O período da Semana Santa reforça uma das tradições mais marcantes do Pará: o consumo de pescado. Mais do que um hábito religioso, a preferência pelo peixe nesta época do ano movimenta toda a cadeia produtiva e evidencia a importância econômica do setor para o estado.
De acordo com o Boletim Agropecuário Paraense 2025, elaborado pela Fundação Amazônia de Amparo a Estudos e Pesquisas, a produção aquícola paraense vem crescendo de forma consistente. Em 2023, o estado alcançou cerca de 16,3 mil toneladas de pescado, com uma taxa média anual de expansão de 14,6% ao longo da última década — índice superior ao registrado nacionalmente.
Esse avanço é fundamental para atender à demanda elevada durante o período religioso, quando muitos consumidores substituem a carne vermelha pelo peixe, especialmente na Sexta-Feira Santa. Segundo o Instituto Brasileiro de Geografia e Estatística, o consumo médio anual de pescado no estado é de aproximadamente 11 quilos por pessoa, podendo crescer até 30% durante a Semana Santa.

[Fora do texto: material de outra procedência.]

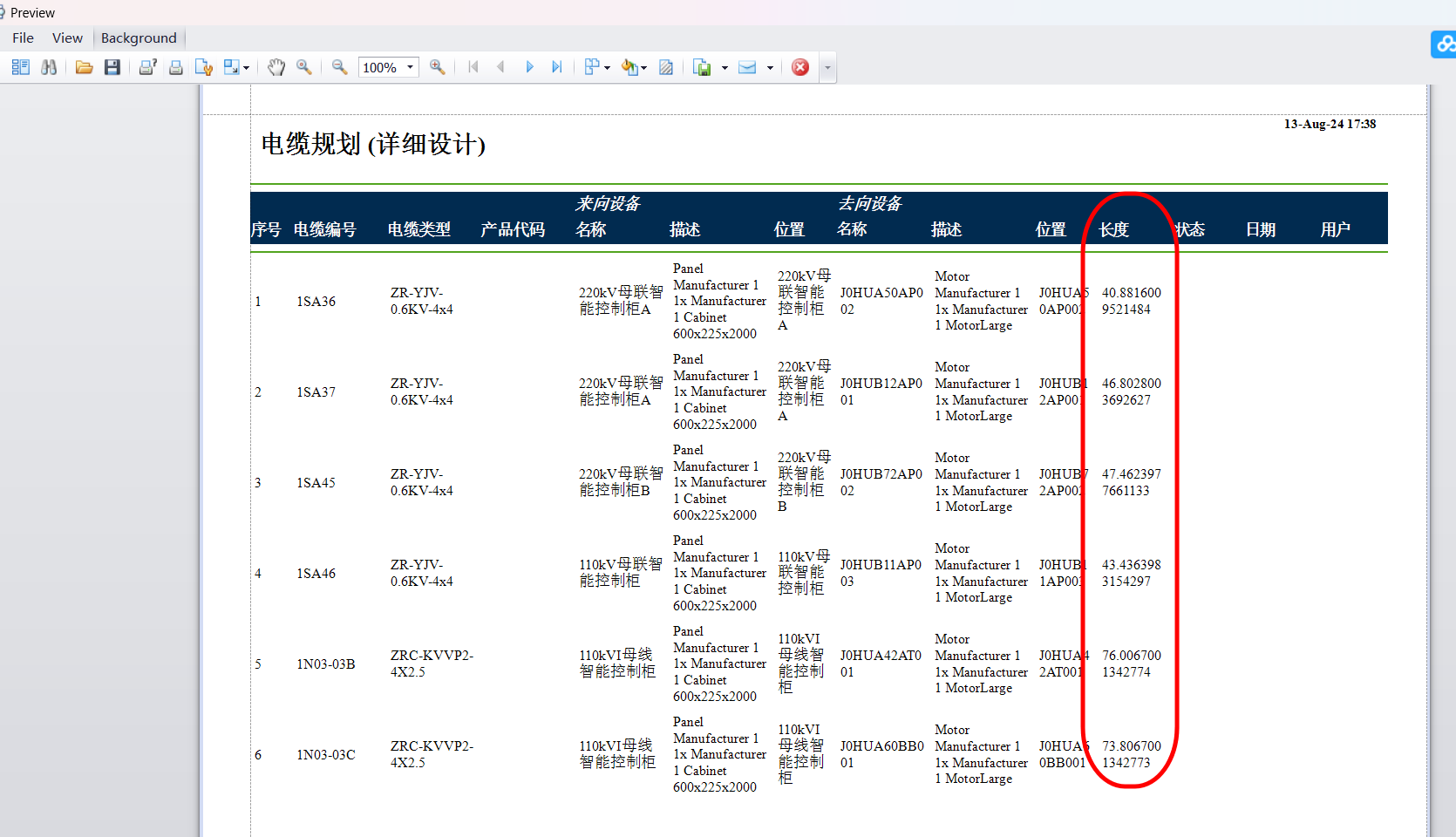Click the Zoom In magnifier icon
This screenshot has width=1456, height=837.
(438, 67)
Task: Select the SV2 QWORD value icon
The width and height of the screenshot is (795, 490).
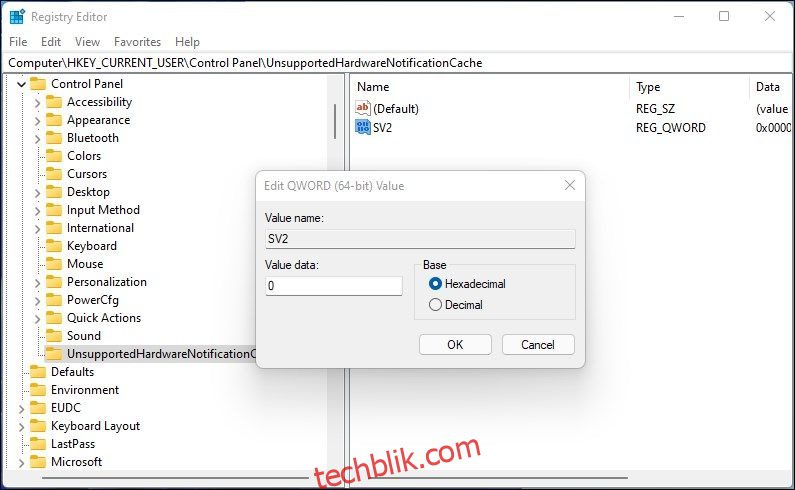Action: 363,127
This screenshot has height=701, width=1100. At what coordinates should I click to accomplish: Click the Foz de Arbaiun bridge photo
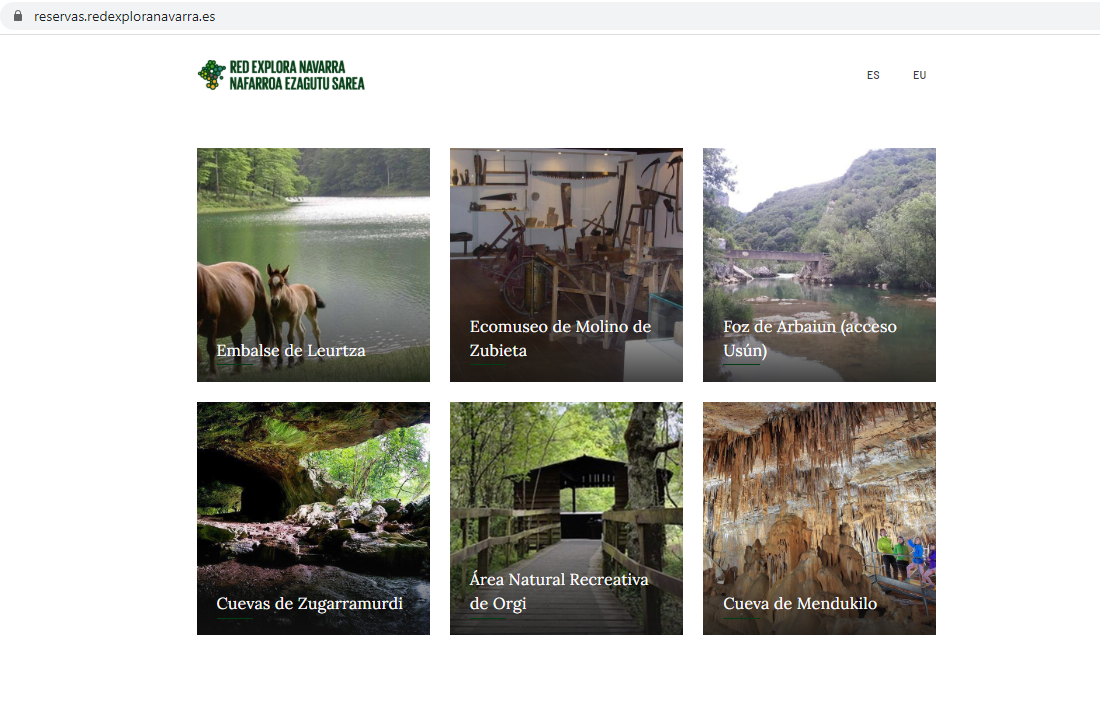pyautogui.click(x=819, y=230)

Além da produção, a estrutura comercial também sustenta esse crescimento. Em 2024, o Pará contabilizou 391 estabelecimentos formais ligados à cadeia do pescado, sendo a maior parte voltada ao comércio. A capital, Belém, concentra mais de 35% desses empreendimentos, consolidando-se como principal polo de distribuição e abastecimento.

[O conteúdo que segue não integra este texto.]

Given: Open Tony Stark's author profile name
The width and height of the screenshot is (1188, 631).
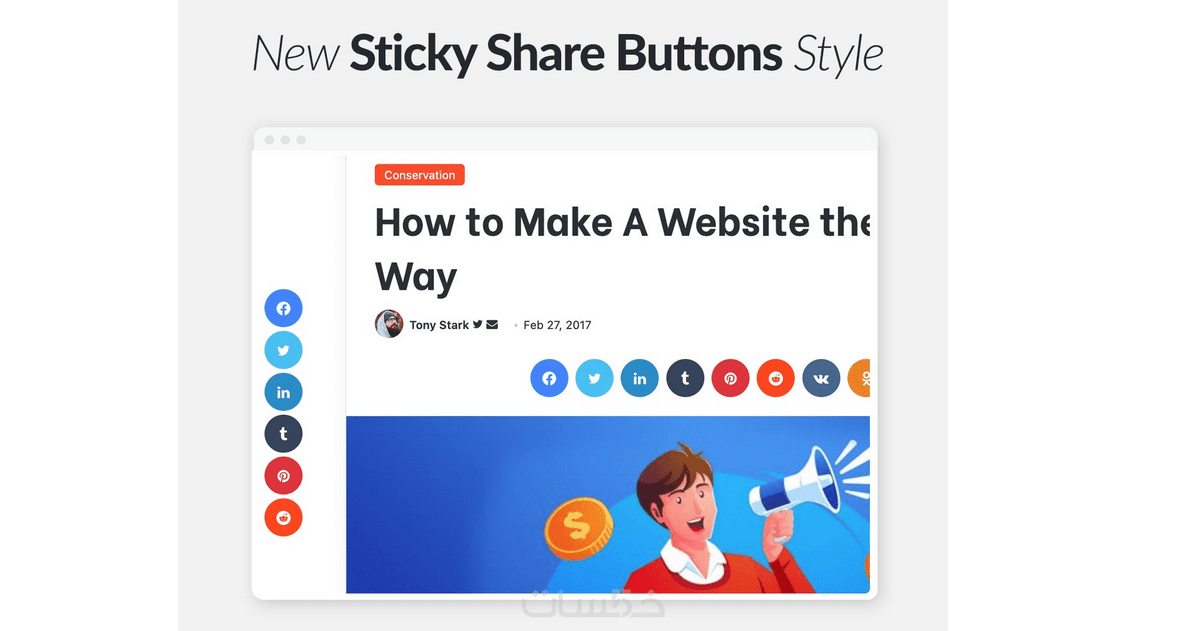Looking at the screenshot, I should point(439,325).
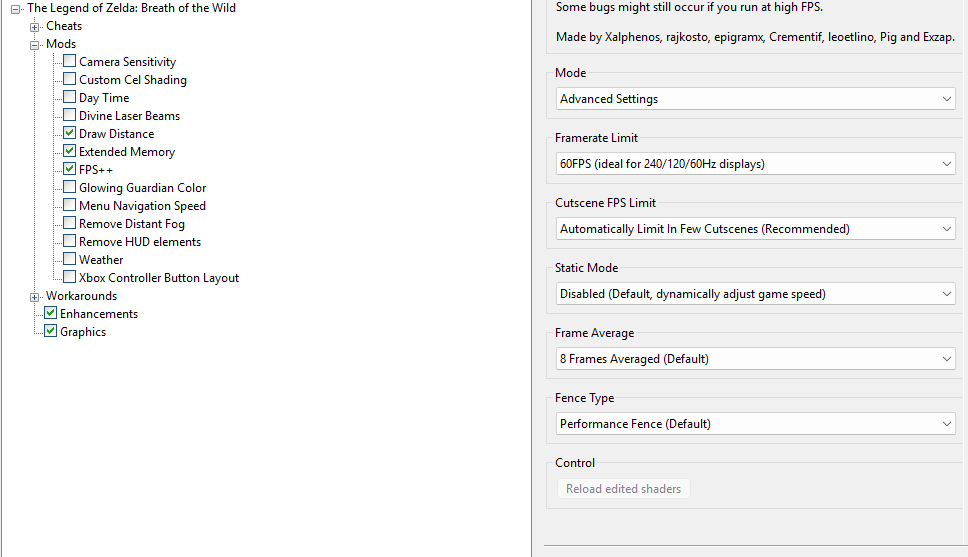Screen dimensions: 968x557
Task: Tick the Remove Distant Fog checkbox
Action: pyautogui.click(x=70, y=223)
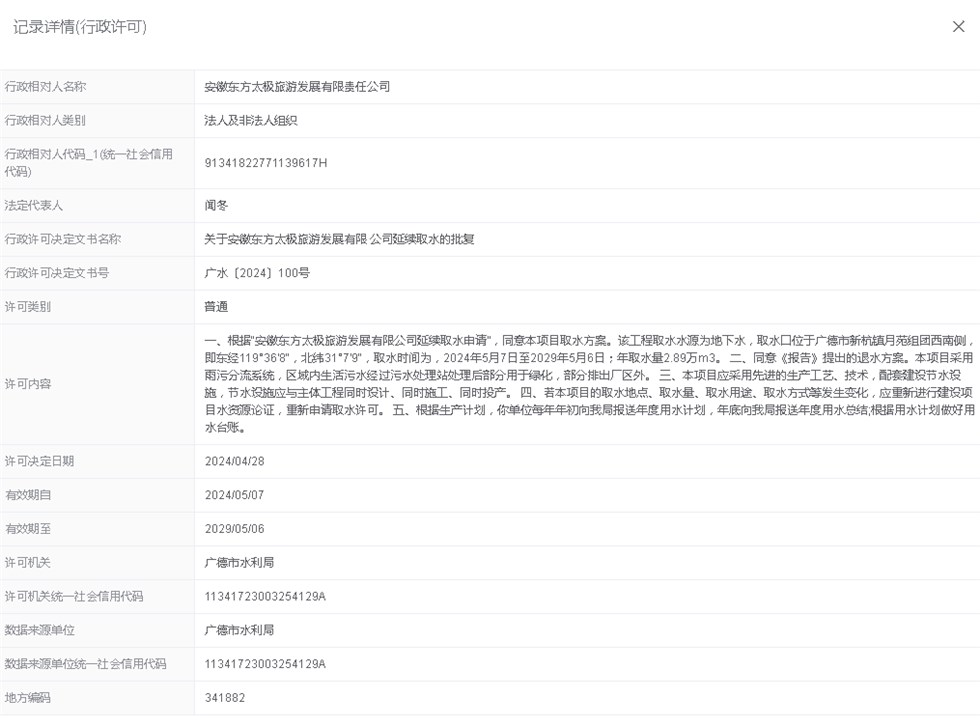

Tambaqui lidera produção e garante oferta
Entre as espécies produzidas, o tambaqui se destaca como protagonista da aquicultura paraense. O peixe responde por 59,4% da produção estadual, com cerca de 9,9 mil toneladas registradas em 2023.

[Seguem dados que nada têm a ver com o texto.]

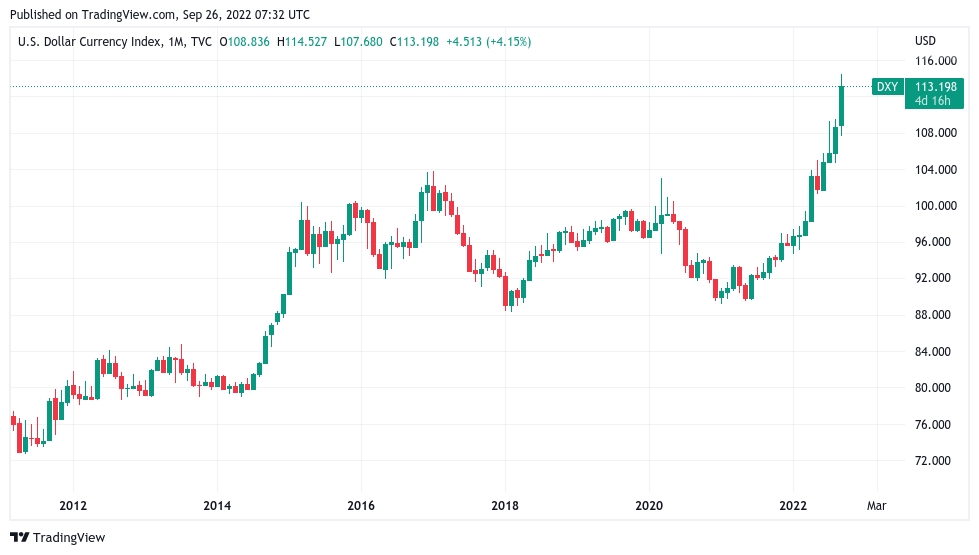Screen dimensions: 979x555
Task: Click the 100.000 price scale label
Action: (935, 205)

Outras espécies, como tambacu, tambatinga e tilápia, também contribuem para diversificar a oferta, ampliando as opções disponíveis ao consumidor e fortalecendo o mercado interno.
Municípios como Paragominas, Marabá e Altamira se destacam como importantes polos de produção aquícola, garantindo o abastecimento mesmo em períodos de maior demanda.
Tradição, economia e desenvolvimento
No Pará, o consumo de peixe é parte da identidade cultural e alimentar da população. Durante a Semana Santa, esse hábito se intensifica e gera impacto direto na economia, beneficiando produtores, comerciantes e comunidades ribeirinhas.
Para especialistas, os dados reforçam a necessidade de investimentos contínuos em infraestrutura e no fortalecimento da cadeia produtiva, considerada estratégica para o desenvolvimento regional.
Com produção em expansão e forte tradição de consumo, o Pará se consolida como um dos principais polos pesqueiros do país. Nesse cenário, a Semana Santa vai além do significado religioso e se firma como um período-chave para a economia e a valorização do pescado na mesa dos paraenses.